◆ PROBLEM TO SOLVE ◆
Would you return every entry below exactly as written, without its images?

Start of EXERCISE INPUTS

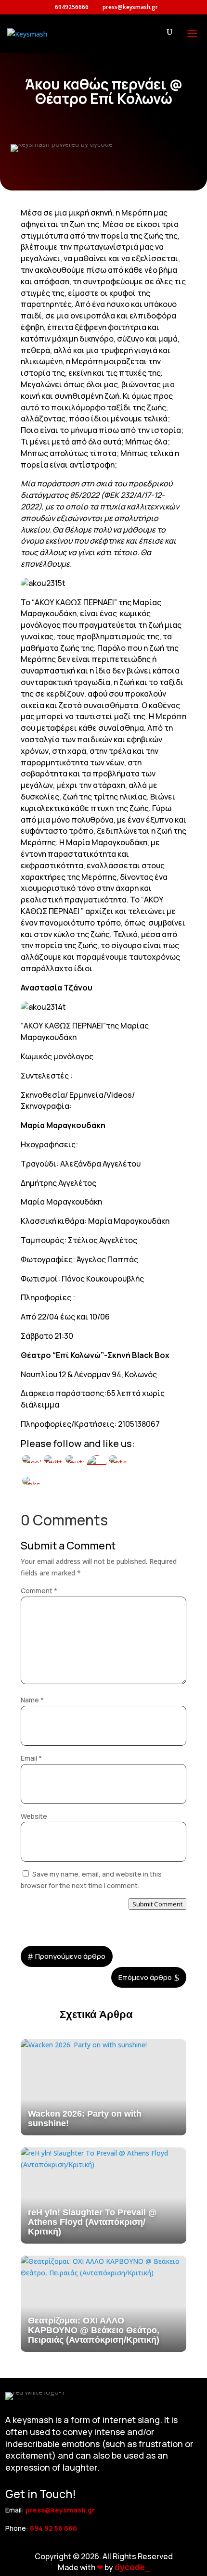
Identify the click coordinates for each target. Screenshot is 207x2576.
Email (31, 1758)
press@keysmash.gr (60, 2509)
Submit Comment (157, 1904)
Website (34, 1816)
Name (32, 1699)
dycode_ (132, 2567)
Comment (39, 1590)
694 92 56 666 (53, 2528)
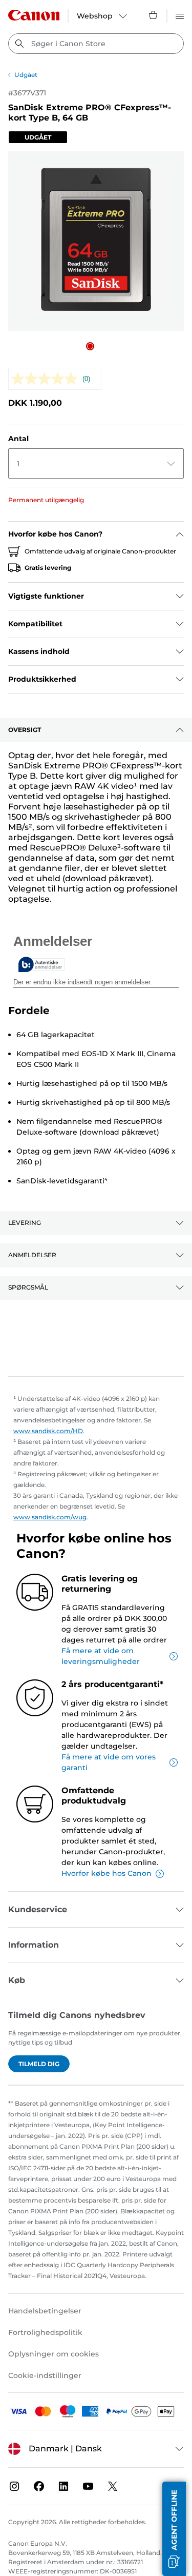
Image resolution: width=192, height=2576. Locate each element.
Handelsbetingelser (44, 2310)
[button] (90, 346)
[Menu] (180, 15)
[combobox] (96, 43)
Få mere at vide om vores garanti (108, 1762)
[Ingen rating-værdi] (46, 379)
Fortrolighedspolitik (45, 2332)
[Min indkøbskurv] (153, 15)
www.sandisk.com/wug (50, 1517)
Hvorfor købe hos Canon (106, 1873)
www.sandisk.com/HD (48, 1431)
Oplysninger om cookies (53, 2354)
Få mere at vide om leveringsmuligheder (100, 1656)
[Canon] (33, 15)
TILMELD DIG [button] (38, 2064)
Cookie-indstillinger (44, 2375)
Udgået (25, 74)
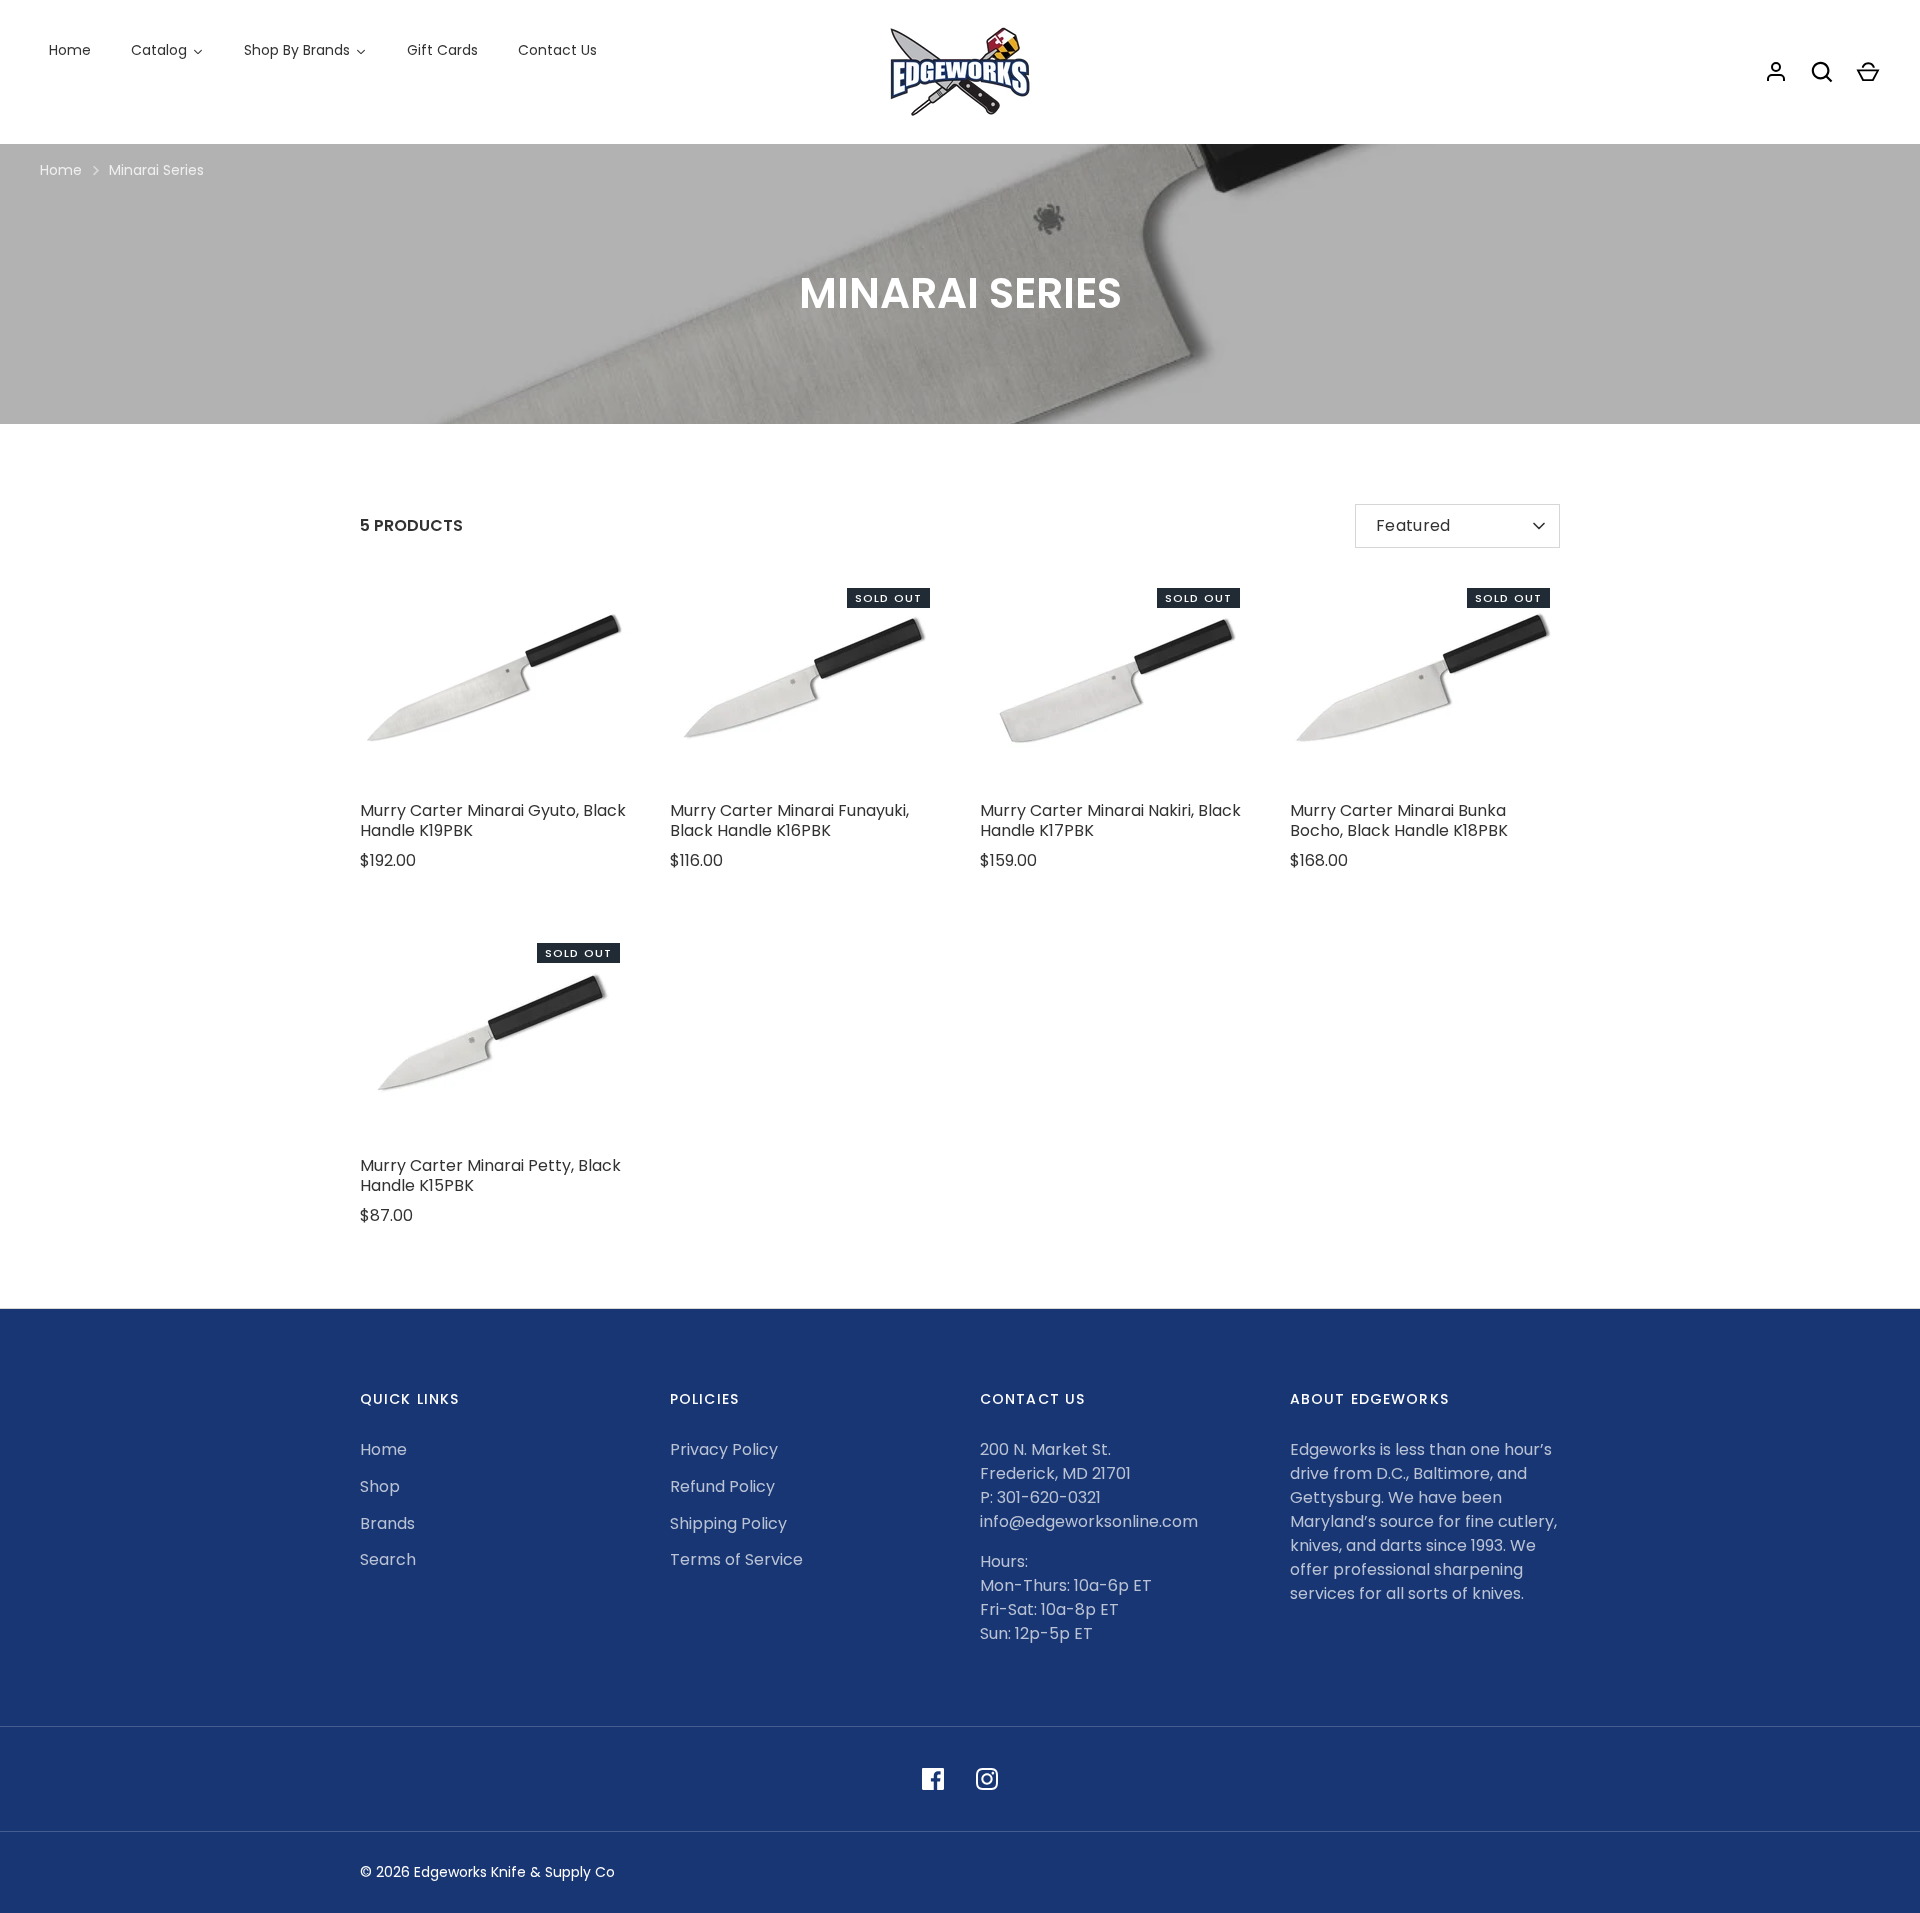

End of EXERCISE INPUTS

◆ EXERCISE RESPONSE ◆
Identify the click coordinates for each target. Screenshot is 207x2576.
Email (31, 1758)
press@keysmash.gr (60, 2509)
Submit Comment (157, 1904)
Website (34, 1816)
Name (32, 1699)
dycode_ (132, 2567)
Comment (39, 1590)
694 92 56 666 (53, 2528)
Image resolution: width=192, height=2576. Locate each element.
Handelsbetingelser (44, 2310)
[button] (90, 346)
[Menu] (180, 15)
[combobox] (96, 43)
Få mere at vide om vores garanti (108, 1762)
[Ingen rating-værdi] (46, 379)
Fortrolighedspolitik (45, 2332)
[Min indkøbskurv] (153, 15)
www.sandisk.com/wug (50, 1517)
Hvorfor købe hos Canon (106, 1873)
www.sandisk.com/HD (48, 1431)
Oplysninger om cookies (53, 2354)
Få mere at vide om leveringsmuligheder (100, 1656)
[Canon] (33, 15)
TILMELD DIG [button] (38, 2064)
Cookie-indstillinger (44, 2375)
Udgået (25, 74)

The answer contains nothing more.